The anarchist writers consider, moreover, that their conception is not a utopia, constructed on the a priori method, after a few desiderata have been taken as postulates. It is derived, they maintain, from an analysis of tendencies that are at work already, even though state socialism may find a temporary favour with the reformers. The progress of modern technics, which wonderfully simplifies the production of all the necessaries of life; the growing spirit of independence, and the rapid spread of free initiative and free understanding in all branches of activity – including those which formerly were considered as the proper attribution of church and state – are steadily reinforcing the no-government tendency.

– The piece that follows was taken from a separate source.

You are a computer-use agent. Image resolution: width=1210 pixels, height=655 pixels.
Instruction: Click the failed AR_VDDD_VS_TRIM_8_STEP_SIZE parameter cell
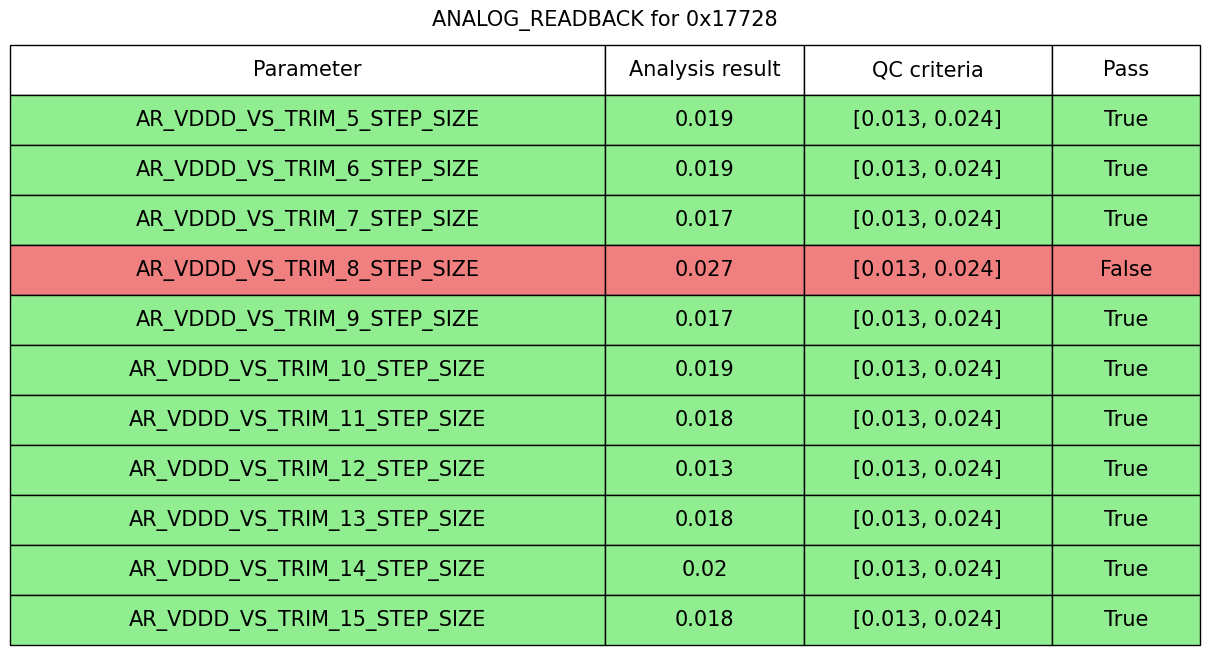point(307,270)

As to their economical conceptions, the anarchists, in common with all socialists, of whom they constitute the left wing, maintain that the now prevailing system of private ownership in land, and our capitalist production for the sake of profits, represent a monopoly which runs against both the principles of justice and the dictates of utility. They are the main obstacle which prevents the successes of modern technics from being brought into the service of all, so as to produce general well-being. The anarchists consider the wage-system and capitalist production altogether as an obstacle to progress. But they point out also that the state was, and continues to be, the chief instrument for permitting the few to monopolize the land, and the capitalists to appropriate for themselves a quite disproportionate share of the yearly accumulated surplus of production. Consequently, while combating the present monopolization of land, and capitalism altogether, the anarchists combat with the same energy the state, as the main support of that system. Not this or that special form, but the state altogether, whether it be a monarchy or even a republic governed by means of the referendum.

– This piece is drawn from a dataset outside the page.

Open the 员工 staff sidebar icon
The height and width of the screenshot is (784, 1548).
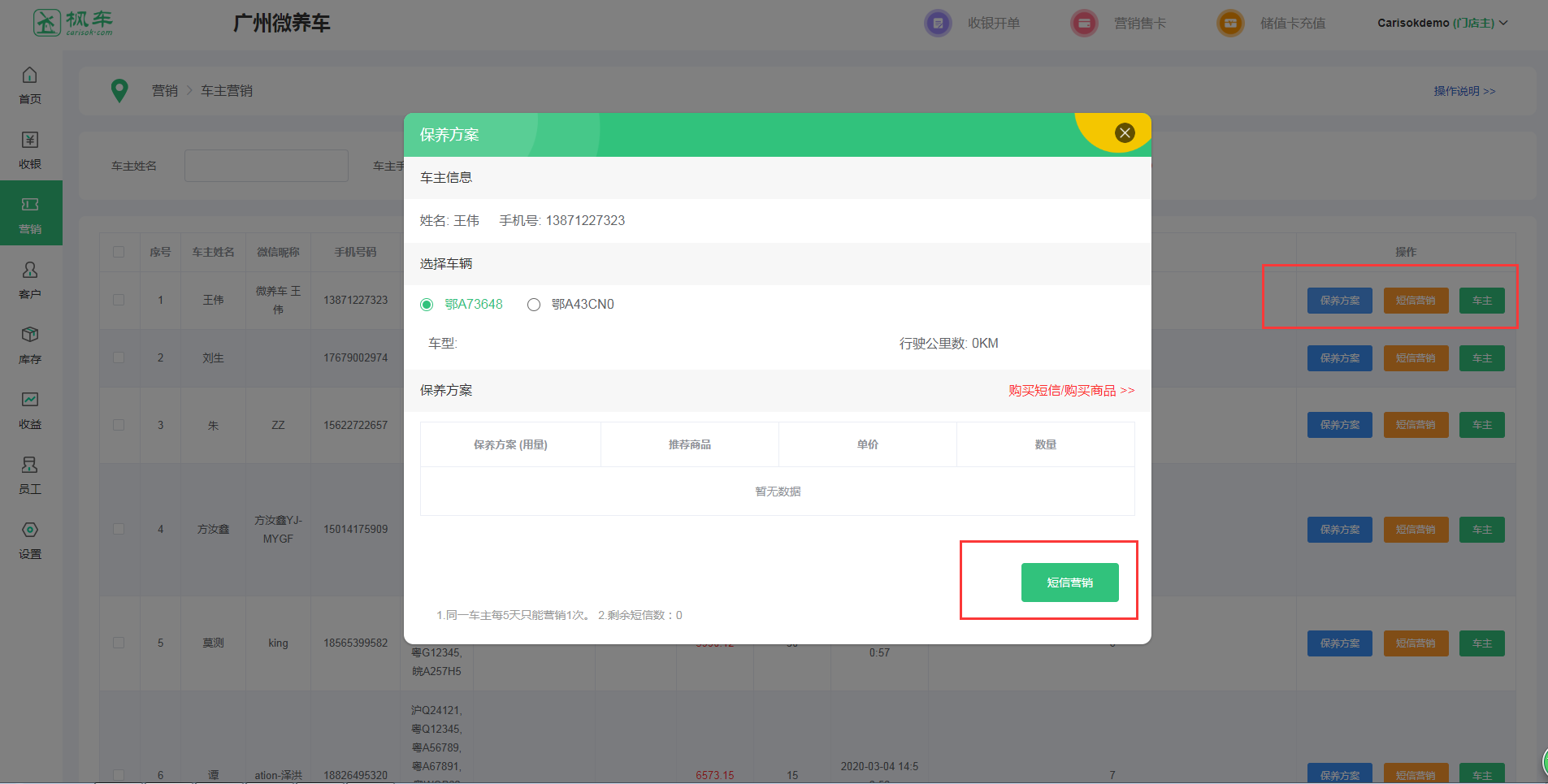coord(30,466)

The state organization, having always been, both in ancient and modern history (Macedonian Empire, Roman Empire, modern European states grown up on the ruins of the autonomous cities), the instrument for establishing monopolies in favour of the ruling minorities, cannot be made to work for the destruction of these monopolies. The anarchists consider, therefore, that to hand over to the state all the main sources of economical life – the land, the mines, the railways, banking, insurance, and so on – as also the management of all the main branches of industry, in addition to all the functions already accumulated in its hands (education, state-supported religions, defence of the territory, etc.), would mean to create a new instrument of tyranny. State capitalism would only increase the powers of bureaucracy and capitalism. True progress lies in the direction of decentralization, both territorial and functional, in the development of the spirit of local and personal initiative, and of free federation from the simple to the compound, in lieu of the present hierarchy from the centre to the periphery.

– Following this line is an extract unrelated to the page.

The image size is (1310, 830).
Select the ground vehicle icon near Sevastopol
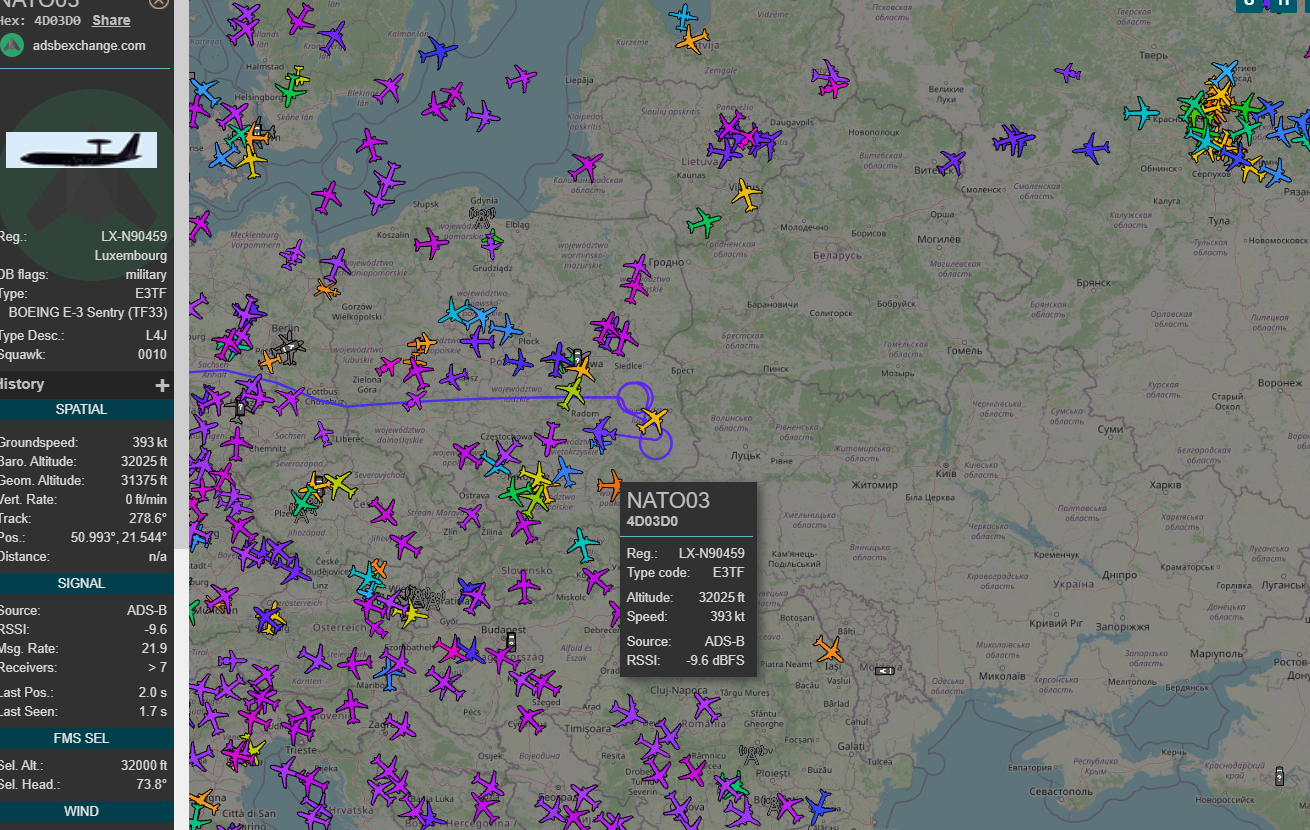(1280, 775)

In common with most socialists, the anarchists recognize that, like all evolution in nature, the slow evolution of society is followed from time to time by periods of accelerated evolution which are called revolutions; and they think that the era of revolutions is not yet closed. Periods of rapid changes will follow the periods of slow evolution, and these periods must be taken advantage of – not for increasing and widening the powers of the state, but for reducing them, through the organization in every township or commune of the local groups of producers and consumers, as also the regional, and eventually the international, federations of these groups.

In virtue of the above principles the anarchists refuse to be party to the present state organization and to support it by infusing fresh blood into it. They do not seek to constitute, and invite the working men not to constitute, political parties in the parliaments. Accordingly, since the foundation of the International Working Men’s Association in 1864-1866, they have endeavoured to promote their ideas directly amongst the labour organizations and to induce those unions to a direct struggle against capital, without placing their faith in parliamentary legislation.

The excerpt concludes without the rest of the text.